Joining tables from two different postgresql

Hi,

I am a new user of Knime and still learning so I thank you in advance for your patience.

I understand this topic has been discussed before here: Different database connections not supported

I am brining this up again as I still don’t understand how to join using streaming. Would it be possible to provide step by step example or a workflow to help me. Here is what I think needs to happen:

1-Install streaming node (not clear on how but I will do my due diligence here)
2-Set it up with the connector (I think I understand how to do this)
3-Pass the results from the streaming node to join for both sources (I think I understand how to do this)
4-Save the resulting table (which will still be pretty large, not sure if it needs to be saved on disk or I can view the results using DB Reader)

The two tables are on the same database. The join is based on key which exists in both table. What I would like to do is simple, connect the two tables so I can append information from one to the other.

The data sets are pretty large in both tables. One has about 5M rows and the other one has about 7M rows.

Some additional context: I will need to perform few additional joins based on the results from the first join to pick all the information required for an analysis.

Thanks,
Bilal

@bilallodhi welcome to the KNIME forum.

Question is what does that mean. If you can access them both by the same DB connector you might just use the DB Joiner – KNIME Community Hub node which in effect will create a SQL view.

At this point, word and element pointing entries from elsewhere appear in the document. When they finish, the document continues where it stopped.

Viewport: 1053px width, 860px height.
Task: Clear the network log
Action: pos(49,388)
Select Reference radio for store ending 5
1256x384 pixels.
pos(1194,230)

You can combine several DB (database) nodes so that the operation will be done on the database.

I do not think that a join using streaming is possible since the machine would not know which other possible values would be there. But that might depend on your actual data and what kind of databases we are talking about. Performance might also be influenced by things like indices (if they are being used).

In general it most often does make sense to do the larger database tasks on the DB. With big data operations my experience is that sometimes it can make sense to use temporary tables and do more complex operations in steps - while other databases (think Oracle) might have the option to optimise (nested) queries by themselves.

I think you might have to provide us with some more informations and maybe also talk to someone in or organisation who would know about performance tweaking in your database system.

If 5 or 7 million lines are large very much depends on the nature of the data :slight_smile: just considering the number of lines a strong machine might be able to do that with a KNIME installation :slight_smile: - depending on the complexity of the join.

Another thing to think about might be to do it in chunks and store the intermediate results (on a local machine Parquet would be a format that would be able to easily append intermediate results - also on a big data system). That again very much depends on the scenario.

4 Likes

This is what I am doing. You can see I used DB joiner and warning that I get is “Different database connection is not supported”

Both these table are on the same database. They hold different information and joined on a key. When I try to join it gives me the message above.

So I believe its not an issue of performance but an issue of Knime which I am not using correctly to join the tables.

Hi @bilallodhi -

Do you see the same behavior if you connect the same PostgreSQL Connector to each of the DB Table Selector nodes?

2022-12-06 15_27_09-KNIME Analytics Platform

This would be best practice anyway, so that you don’t open more connections than needed to the database.

3 Likes

This solves the problem. I did not realize that you could connect multiple table selector to the same connector. Thank you for answering my question!

2 Likes

Excellent! Glad it was an easy fix :slight_smile:

1 Like

This topic was automatically closed 7 days after the last reply. New replies are no longer allowed.